(Recorded data)
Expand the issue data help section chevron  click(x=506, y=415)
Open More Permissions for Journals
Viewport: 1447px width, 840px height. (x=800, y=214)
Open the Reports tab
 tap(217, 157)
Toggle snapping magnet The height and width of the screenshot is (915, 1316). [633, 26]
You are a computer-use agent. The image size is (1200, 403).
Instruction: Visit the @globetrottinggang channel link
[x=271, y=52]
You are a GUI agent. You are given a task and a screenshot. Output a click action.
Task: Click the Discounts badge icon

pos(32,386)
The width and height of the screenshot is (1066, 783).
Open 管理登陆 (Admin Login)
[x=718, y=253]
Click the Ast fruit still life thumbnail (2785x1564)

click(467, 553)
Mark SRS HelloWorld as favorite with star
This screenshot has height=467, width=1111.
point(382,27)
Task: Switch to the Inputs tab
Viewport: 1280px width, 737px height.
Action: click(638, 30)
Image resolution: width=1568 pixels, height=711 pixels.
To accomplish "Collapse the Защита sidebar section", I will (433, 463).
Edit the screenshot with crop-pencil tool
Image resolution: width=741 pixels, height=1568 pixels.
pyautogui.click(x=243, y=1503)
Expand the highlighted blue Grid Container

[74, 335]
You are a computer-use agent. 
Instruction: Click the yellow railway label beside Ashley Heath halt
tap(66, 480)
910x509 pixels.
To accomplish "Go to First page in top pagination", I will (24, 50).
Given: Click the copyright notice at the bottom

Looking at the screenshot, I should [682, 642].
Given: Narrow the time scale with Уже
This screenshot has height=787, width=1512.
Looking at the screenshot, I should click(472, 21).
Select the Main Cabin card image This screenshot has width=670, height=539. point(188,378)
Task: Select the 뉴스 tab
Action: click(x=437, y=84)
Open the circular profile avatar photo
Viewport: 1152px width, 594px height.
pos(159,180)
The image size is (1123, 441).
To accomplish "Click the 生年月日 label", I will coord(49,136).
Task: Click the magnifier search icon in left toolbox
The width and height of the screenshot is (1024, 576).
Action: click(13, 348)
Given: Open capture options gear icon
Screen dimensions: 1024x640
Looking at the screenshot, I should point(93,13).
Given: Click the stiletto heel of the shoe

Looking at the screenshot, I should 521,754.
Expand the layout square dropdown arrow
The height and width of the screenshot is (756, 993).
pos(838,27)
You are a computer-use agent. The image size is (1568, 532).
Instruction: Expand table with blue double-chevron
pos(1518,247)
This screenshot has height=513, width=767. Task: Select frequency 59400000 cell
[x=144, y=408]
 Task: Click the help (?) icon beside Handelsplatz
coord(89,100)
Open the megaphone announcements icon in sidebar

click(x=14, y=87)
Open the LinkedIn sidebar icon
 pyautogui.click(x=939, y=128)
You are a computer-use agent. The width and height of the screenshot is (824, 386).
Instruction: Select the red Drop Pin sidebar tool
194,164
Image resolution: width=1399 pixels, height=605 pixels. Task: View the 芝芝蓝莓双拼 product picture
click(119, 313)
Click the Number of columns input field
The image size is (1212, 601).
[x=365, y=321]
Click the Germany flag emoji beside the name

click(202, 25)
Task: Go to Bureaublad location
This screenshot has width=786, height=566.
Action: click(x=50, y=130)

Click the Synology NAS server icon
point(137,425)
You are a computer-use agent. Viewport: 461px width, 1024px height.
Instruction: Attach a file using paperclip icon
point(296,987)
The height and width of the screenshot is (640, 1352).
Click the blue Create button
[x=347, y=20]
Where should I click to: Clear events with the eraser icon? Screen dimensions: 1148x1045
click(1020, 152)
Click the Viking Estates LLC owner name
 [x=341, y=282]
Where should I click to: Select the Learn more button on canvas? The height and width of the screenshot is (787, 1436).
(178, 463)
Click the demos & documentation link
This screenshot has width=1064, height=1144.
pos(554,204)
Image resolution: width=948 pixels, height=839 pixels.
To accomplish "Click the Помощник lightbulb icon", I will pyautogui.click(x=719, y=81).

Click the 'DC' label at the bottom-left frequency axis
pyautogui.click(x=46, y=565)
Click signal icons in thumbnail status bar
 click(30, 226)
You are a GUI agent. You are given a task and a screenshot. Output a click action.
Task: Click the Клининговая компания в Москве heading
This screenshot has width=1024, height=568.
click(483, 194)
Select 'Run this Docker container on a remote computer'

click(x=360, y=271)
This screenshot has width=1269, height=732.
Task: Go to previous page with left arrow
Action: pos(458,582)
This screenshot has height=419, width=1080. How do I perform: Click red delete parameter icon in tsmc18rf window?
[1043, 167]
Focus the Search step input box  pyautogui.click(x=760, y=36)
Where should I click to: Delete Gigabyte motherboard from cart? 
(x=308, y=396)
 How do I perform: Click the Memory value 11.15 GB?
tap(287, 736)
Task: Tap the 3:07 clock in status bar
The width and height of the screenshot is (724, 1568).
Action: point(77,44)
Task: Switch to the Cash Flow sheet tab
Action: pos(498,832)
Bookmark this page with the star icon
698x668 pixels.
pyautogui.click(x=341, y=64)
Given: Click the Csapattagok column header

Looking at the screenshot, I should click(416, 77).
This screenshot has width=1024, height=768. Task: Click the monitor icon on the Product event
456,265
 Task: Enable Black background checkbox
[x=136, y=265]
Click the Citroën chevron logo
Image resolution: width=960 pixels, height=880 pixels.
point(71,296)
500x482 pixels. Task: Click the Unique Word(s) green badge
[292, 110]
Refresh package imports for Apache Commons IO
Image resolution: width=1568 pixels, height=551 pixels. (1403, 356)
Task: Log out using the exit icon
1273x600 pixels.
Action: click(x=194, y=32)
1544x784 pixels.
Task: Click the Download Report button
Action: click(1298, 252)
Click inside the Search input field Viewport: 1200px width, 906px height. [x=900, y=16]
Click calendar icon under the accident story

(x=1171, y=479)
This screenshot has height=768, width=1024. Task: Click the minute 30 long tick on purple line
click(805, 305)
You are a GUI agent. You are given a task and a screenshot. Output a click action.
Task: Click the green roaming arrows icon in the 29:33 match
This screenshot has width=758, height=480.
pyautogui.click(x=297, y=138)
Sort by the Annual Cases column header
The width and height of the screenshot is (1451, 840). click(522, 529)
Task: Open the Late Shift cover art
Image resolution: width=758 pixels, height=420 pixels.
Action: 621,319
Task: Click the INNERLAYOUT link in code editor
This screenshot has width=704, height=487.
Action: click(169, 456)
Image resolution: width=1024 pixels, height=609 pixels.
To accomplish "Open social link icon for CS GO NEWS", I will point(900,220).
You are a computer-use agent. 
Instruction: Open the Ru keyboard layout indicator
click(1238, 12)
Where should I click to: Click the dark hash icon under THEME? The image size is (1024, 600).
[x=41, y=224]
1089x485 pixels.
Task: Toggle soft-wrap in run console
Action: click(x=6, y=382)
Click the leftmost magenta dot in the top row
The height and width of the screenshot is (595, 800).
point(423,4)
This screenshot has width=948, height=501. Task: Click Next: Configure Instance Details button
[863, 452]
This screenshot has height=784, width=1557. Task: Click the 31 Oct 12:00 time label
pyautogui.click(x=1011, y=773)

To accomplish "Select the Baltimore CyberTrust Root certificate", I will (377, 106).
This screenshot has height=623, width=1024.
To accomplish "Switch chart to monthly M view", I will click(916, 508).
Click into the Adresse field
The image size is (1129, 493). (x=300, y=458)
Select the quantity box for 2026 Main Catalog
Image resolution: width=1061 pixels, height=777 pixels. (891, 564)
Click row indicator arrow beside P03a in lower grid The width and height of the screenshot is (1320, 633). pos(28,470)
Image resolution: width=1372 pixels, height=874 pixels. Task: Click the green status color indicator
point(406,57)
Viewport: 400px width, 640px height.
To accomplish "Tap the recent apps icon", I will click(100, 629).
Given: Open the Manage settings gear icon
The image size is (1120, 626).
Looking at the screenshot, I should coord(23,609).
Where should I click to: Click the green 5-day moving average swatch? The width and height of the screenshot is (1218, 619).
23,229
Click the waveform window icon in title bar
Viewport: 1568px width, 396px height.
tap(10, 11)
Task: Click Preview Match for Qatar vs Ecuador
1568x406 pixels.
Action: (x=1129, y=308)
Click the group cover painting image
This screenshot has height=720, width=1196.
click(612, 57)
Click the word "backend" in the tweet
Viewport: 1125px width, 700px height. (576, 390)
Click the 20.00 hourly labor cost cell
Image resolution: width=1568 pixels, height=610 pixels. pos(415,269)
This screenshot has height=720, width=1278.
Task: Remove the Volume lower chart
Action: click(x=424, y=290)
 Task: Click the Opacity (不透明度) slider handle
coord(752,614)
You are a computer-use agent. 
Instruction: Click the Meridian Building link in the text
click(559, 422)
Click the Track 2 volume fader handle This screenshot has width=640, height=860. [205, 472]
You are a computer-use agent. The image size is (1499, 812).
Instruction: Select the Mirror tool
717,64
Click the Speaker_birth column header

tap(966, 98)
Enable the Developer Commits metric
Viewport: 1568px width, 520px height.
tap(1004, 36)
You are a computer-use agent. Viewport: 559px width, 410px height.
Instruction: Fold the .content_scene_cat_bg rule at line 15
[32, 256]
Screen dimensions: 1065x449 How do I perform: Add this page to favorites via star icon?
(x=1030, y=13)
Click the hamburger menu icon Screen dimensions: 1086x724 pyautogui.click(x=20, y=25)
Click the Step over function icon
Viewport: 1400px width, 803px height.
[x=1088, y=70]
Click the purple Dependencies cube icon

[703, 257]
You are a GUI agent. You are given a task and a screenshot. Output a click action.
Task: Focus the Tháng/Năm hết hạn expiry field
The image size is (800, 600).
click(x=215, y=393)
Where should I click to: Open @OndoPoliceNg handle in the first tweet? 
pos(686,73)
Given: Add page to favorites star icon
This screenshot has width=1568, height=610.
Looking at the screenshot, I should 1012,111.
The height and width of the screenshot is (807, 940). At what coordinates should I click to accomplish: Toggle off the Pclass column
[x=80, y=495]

Directions
Look above for the line containing "Viewport: 1280px width, 737px height." and the line containing "Given: Narrow the time scale with Уже". Transcribe both, with the lines between them, exactly.

Worked solution
Viewport: 1280px width, 737px height.
Action: click(638, 30)
Image resolution: width=1568 pixels, height=711 pixels.
To accomplish "Collapse the Защита sidebar section", I will (433, 463).
Edit the screenshot with crop-pencil tool
Image resolution: width=741 pixels, height=1568 pixels.
pyautogui.click(x=243, y=1503)
Expand the highlighted blue Grid Container

[74, 335]
You are a computer-use agent. 
Instruction: Click the yellow railway label beside Ashley Heath halt
tap(66, 480)
910x509 pixels.
To accomplish "Go to First page in top pagination", I will (24, 50).
Given: Click the copyright notice at the bottom

Looking at the screenshot, I should [682, 642].
Given: Narrow the time scale with Уже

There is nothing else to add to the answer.